-- start of Source data --

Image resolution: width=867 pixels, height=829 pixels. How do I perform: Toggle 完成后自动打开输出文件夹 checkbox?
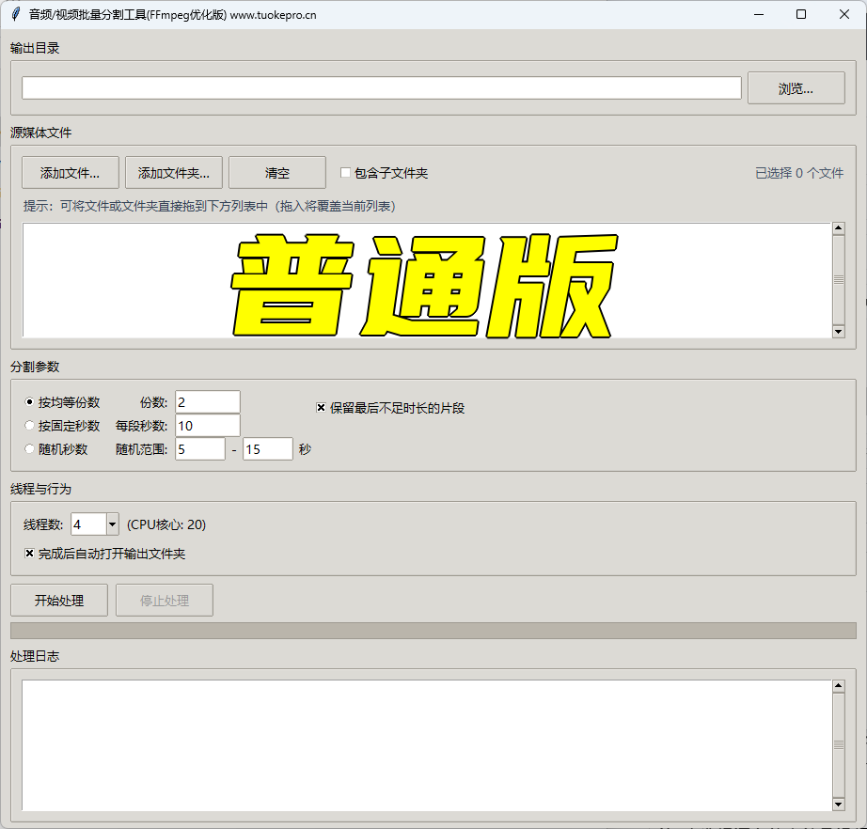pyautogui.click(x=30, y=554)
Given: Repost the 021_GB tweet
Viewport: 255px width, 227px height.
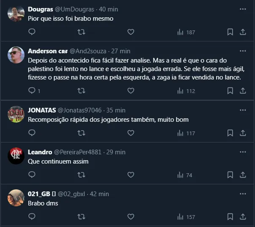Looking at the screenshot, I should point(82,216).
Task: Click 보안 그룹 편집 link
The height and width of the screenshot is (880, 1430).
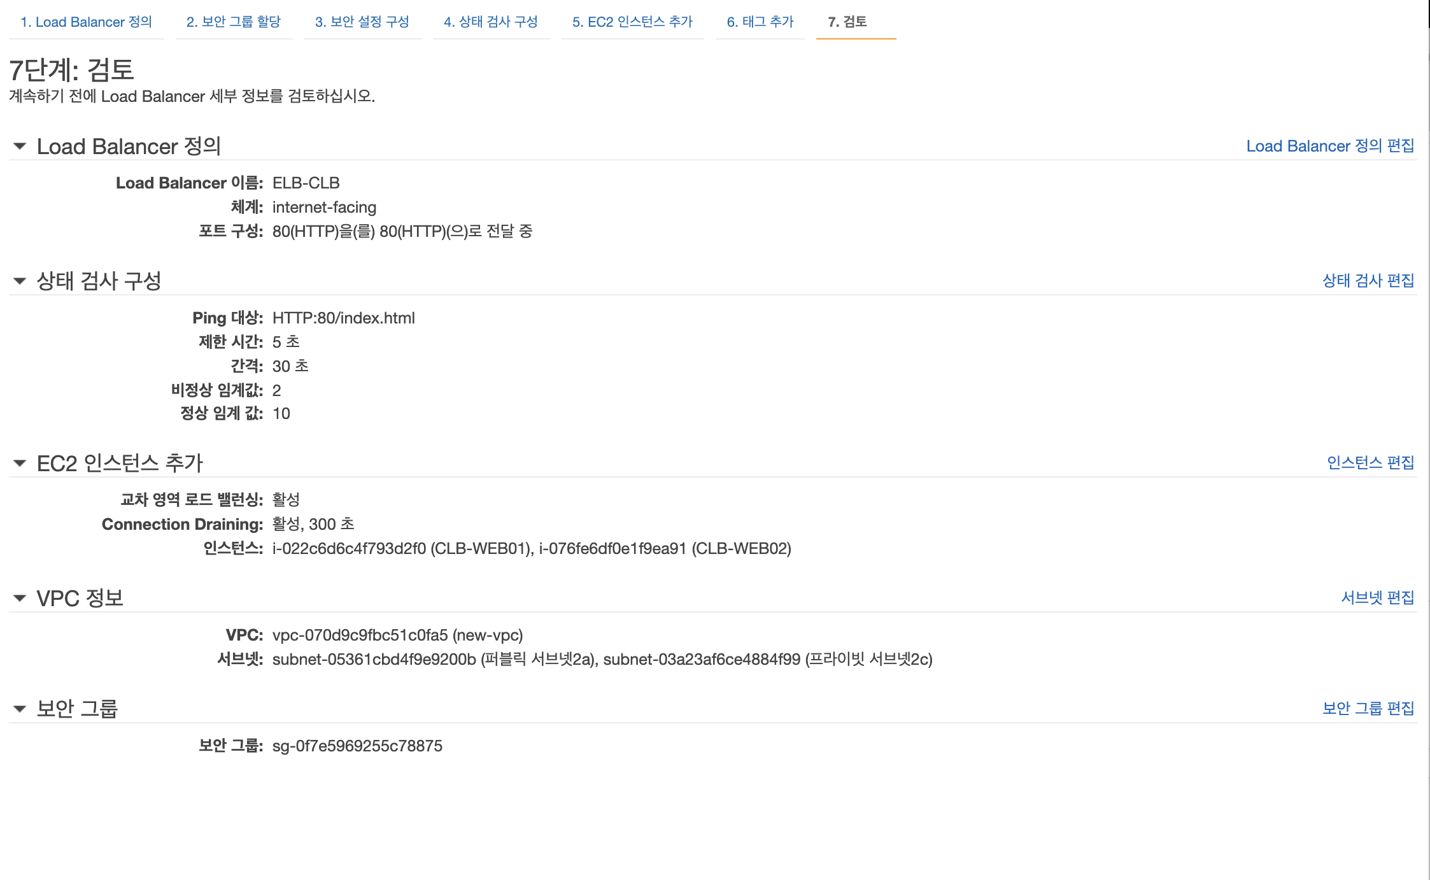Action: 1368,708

-- end of Source data --
-- start of Source data --

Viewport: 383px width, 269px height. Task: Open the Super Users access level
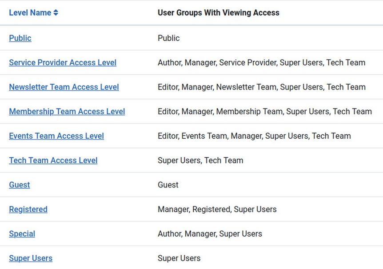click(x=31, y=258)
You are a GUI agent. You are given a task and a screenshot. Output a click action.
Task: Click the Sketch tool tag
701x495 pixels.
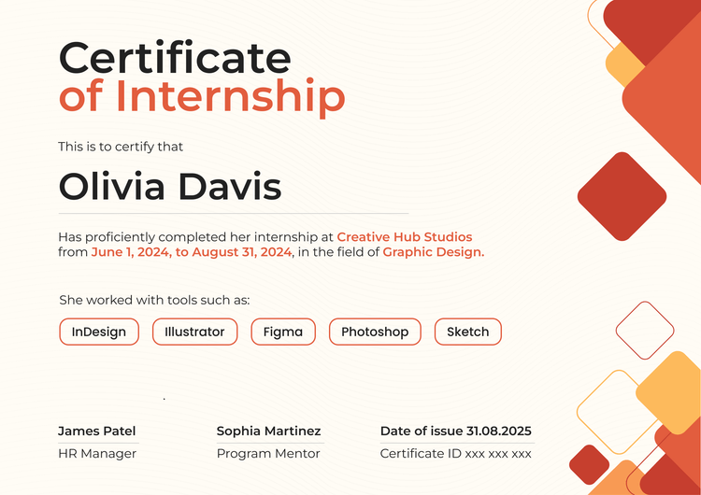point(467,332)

-- end of Source data --
-- start of Source data --

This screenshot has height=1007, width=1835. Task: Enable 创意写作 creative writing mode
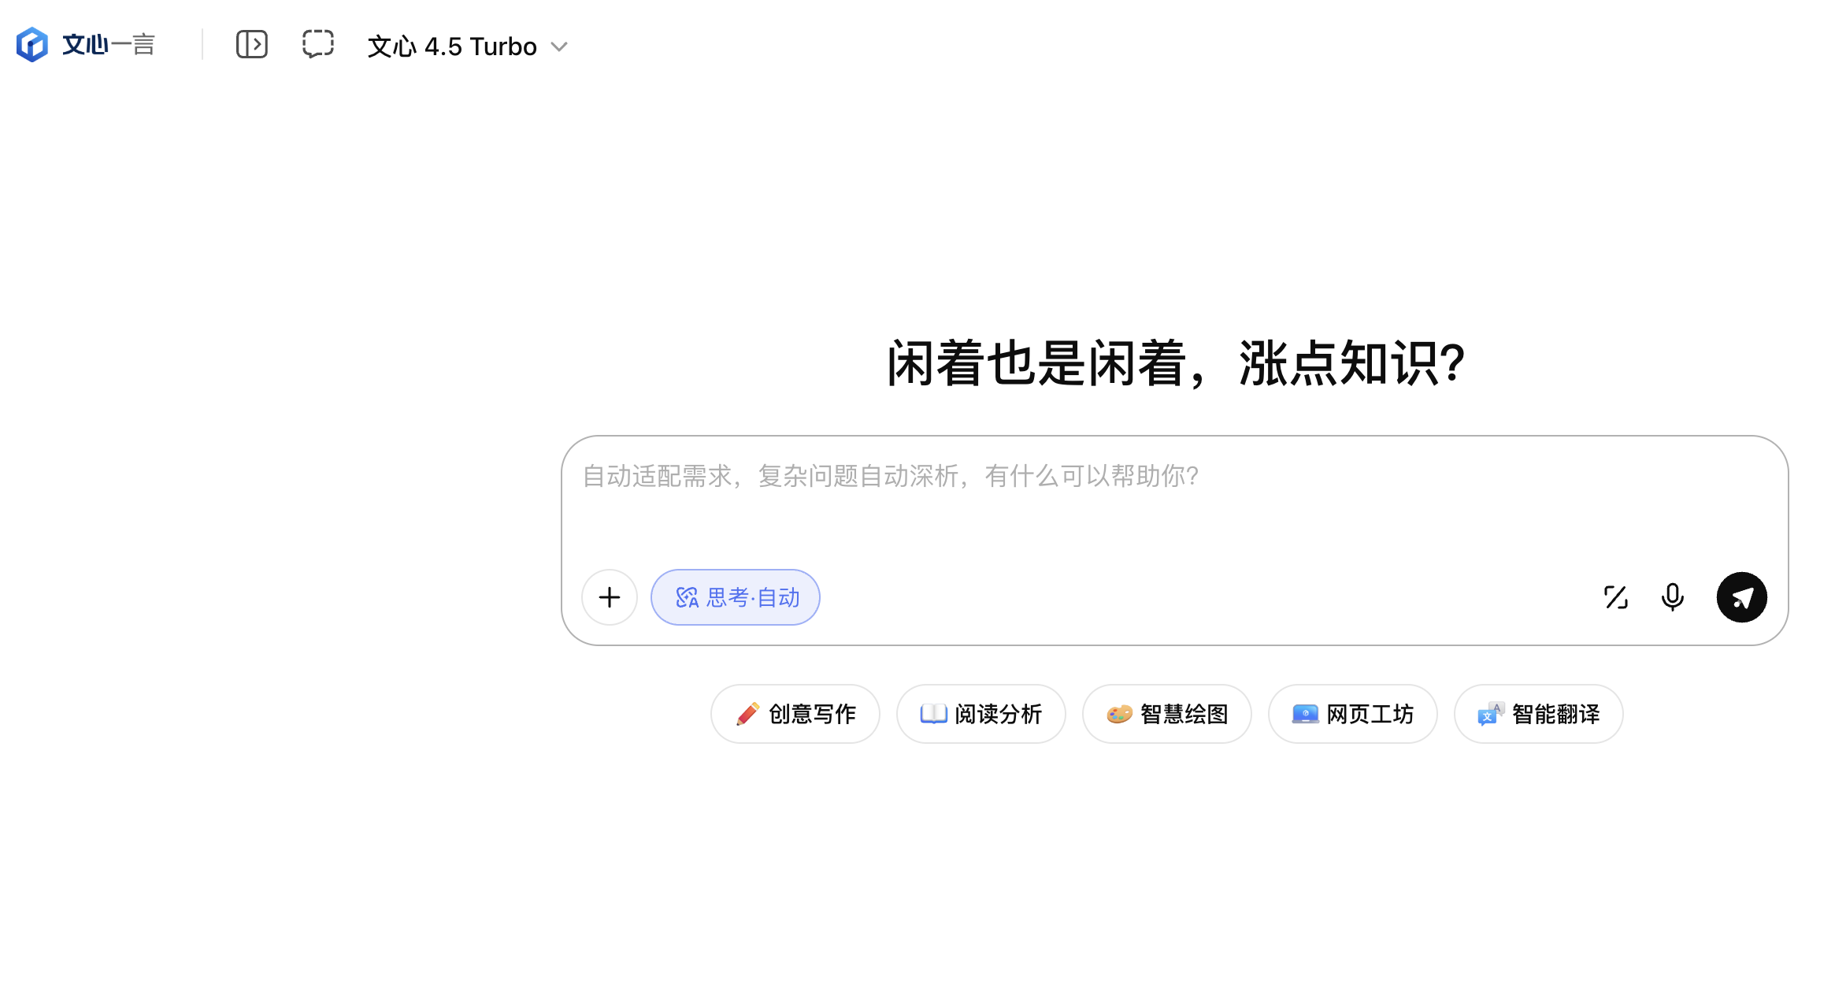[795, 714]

-- end of Source data --

Pull out each line of the listing above that contains the word "Viewport".

Solution >>
Viewport: 255px width, 227px height.
Viewport: 383px width, 269px height. Task: Open the Super Users access level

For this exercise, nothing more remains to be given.